> **Your objective**: Set down exactly the entries below, beginning at their first line and ending at the line with "The Business Model".

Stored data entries
- - -

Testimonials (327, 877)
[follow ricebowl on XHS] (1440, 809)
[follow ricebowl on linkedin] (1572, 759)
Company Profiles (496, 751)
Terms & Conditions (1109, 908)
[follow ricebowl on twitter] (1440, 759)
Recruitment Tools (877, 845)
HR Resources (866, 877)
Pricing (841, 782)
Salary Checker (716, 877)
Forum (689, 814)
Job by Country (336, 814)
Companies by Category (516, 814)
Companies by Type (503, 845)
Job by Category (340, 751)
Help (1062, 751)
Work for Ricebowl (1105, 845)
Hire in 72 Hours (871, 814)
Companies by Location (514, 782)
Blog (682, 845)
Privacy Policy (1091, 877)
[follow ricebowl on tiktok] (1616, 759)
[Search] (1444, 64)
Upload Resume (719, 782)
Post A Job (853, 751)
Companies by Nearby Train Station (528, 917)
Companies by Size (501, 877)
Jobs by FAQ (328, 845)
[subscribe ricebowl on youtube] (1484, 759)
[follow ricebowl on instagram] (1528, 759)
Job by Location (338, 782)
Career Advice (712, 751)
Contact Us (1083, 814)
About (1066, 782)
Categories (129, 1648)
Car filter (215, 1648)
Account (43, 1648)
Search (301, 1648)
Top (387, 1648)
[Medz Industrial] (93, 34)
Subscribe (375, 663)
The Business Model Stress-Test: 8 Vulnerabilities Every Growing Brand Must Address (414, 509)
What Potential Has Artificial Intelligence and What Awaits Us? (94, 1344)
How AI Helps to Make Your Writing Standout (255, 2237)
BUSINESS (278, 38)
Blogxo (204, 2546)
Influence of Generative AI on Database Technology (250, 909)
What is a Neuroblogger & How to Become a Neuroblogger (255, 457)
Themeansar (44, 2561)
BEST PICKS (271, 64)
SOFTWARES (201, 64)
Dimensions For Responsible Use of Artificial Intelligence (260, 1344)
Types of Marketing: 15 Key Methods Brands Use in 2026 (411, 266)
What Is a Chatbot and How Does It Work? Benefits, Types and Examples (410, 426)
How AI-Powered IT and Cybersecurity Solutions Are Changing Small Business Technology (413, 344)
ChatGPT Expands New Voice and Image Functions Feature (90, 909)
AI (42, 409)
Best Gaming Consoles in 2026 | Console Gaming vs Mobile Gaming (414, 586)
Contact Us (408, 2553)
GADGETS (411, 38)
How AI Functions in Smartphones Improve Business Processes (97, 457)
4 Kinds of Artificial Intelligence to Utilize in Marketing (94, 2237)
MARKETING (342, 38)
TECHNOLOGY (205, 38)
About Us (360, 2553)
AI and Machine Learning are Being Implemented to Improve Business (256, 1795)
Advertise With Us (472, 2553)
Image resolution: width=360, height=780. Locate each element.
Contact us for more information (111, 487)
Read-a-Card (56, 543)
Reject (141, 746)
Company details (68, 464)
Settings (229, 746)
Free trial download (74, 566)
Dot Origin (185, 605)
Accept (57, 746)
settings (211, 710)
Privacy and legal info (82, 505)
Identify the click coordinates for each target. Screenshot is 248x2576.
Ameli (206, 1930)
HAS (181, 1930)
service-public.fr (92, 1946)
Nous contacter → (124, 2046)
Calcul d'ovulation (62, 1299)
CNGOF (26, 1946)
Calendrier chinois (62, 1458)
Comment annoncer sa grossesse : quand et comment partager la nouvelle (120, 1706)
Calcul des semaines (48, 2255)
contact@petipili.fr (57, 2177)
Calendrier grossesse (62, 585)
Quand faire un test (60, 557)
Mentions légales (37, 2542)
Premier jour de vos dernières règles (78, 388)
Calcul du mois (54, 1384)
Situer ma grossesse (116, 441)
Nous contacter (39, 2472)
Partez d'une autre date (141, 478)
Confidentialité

- - -

> **Solved exercise**:
Testimonials (327, 877)
[follow ricebowl on XHS] (1440, 809)
[follow ricebowl on linkedin] (1572, 759)
Company Profiles (496, 751)
Terms & Conditions (1109, 908)
[follow ricebowl on twitter] (1440, 759)
Recruitment Tools (877, 845)
HR Resources (866, 877)
Pricing (841, 782)
Salary Checker (716, 877)
Forum (689, 814)
Job by Country (336, 814)
Companies by Category (516, 814)
Companies by Type (503, 845)
Job by Category (340, 751)
Help (1062, 751)
Work for Ricebowl (1105, 845)
Hire in 72 Hours (871, 814)
Companies by Location (514, 782)
Blog (682, 845)
Privacy Policy (1091, 877)
[follow ricebowl on tiktok] (1616, 759)
[Search] (1444, 64)
Upload Resume (719, 782)
Post A Job (853, 751)
Companies by Nearby Train Station (528, 917)
Companies by Size (501, 877)
Jobs by FAQ (328, 845)
[subscribe ricebowl on youtube] (1484, 759)
[follow ricebowl on instagram] (1528, 759)
Job by Location (338, 782)
Career Advice (712, 751)
Contact Us (1083, 814)
About (1066, 782)
Categories (129, 1648)
Car filter (215, 1648)
Account (43, 1648)
Search (301, 1648)
Top (387, 1648)
[Medz Industrial] (93, 34)
Subscribe (375, 663)
The Business Model Stress-Test: 8 Vulnerabilities Every Growing Brand Must Address (414, 509)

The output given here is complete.